** Opening Data listing block **

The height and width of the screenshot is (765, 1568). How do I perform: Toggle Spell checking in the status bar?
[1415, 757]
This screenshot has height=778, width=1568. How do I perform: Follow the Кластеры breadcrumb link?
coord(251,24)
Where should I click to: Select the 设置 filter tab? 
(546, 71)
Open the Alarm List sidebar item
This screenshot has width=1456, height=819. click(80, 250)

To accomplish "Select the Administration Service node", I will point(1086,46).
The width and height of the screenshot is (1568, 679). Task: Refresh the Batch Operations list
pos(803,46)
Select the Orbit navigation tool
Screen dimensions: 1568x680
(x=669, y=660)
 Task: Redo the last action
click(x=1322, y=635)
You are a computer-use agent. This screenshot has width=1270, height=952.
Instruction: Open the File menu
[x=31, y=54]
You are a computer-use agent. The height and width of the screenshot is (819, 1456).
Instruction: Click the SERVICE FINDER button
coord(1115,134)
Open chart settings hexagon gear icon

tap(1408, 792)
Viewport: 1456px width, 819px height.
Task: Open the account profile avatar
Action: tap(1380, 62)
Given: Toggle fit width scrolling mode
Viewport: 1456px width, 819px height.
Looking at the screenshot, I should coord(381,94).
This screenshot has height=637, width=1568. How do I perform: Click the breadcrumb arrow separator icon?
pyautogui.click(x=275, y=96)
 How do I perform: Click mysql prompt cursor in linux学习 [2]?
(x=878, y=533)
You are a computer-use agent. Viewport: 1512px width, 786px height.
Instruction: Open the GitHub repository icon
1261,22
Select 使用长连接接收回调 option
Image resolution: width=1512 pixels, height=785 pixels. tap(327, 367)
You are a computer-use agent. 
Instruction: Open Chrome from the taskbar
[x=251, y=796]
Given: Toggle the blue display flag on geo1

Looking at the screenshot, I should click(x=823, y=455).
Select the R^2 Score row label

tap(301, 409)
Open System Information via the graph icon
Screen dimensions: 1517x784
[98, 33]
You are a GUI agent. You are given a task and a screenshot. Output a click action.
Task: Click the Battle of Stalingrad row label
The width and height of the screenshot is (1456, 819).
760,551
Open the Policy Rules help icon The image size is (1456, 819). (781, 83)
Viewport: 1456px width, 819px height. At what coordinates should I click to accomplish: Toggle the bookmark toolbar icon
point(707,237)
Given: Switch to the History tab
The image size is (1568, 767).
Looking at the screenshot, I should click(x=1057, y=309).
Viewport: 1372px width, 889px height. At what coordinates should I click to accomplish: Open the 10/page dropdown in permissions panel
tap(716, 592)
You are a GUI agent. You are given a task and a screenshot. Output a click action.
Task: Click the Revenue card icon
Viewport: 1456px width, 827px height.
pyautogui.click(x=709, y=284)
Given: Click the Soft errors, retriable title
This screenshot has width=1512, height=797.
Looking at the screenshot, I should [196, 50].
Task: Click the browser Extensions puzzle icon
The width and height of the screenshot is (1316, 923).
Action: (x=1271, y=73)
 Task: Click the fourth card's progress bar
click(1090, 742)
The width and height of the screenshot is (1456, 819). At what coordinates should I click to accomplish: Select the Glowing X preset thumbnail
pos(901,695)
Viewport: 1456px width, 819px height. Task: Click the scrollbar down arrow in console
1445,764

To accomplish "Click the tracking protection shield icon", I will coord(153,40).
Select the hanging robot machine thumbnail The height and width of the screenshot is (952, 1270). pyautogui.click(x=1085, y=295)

** Closing Data listing block **

=== Exercise details ===
Please return the span of lines above that opens with the one containing "Task: Click the fourth card's progress bar" and closes with the final line, both included, exactly as written and nothing more.

=== Output below ===
 Task: Click the fourth card's progress bar
click(1090, 742)
The width and height of the screenshot is (1456, 819). At what coordinates should I click to accomplish: Select the Glowing X preset thumbnail
pos(901,695)
Viewport: 1456px width, 819px height. Task: Click the scrollbar down arrow in console
1445,764

To accomplish "Click the tracking protection shield icon", I will coord(153,40).
Select the hanging robot machine thumbnail The height and width of the screenshot is (952, 1270). pyautogui.click(x=1085, y=295)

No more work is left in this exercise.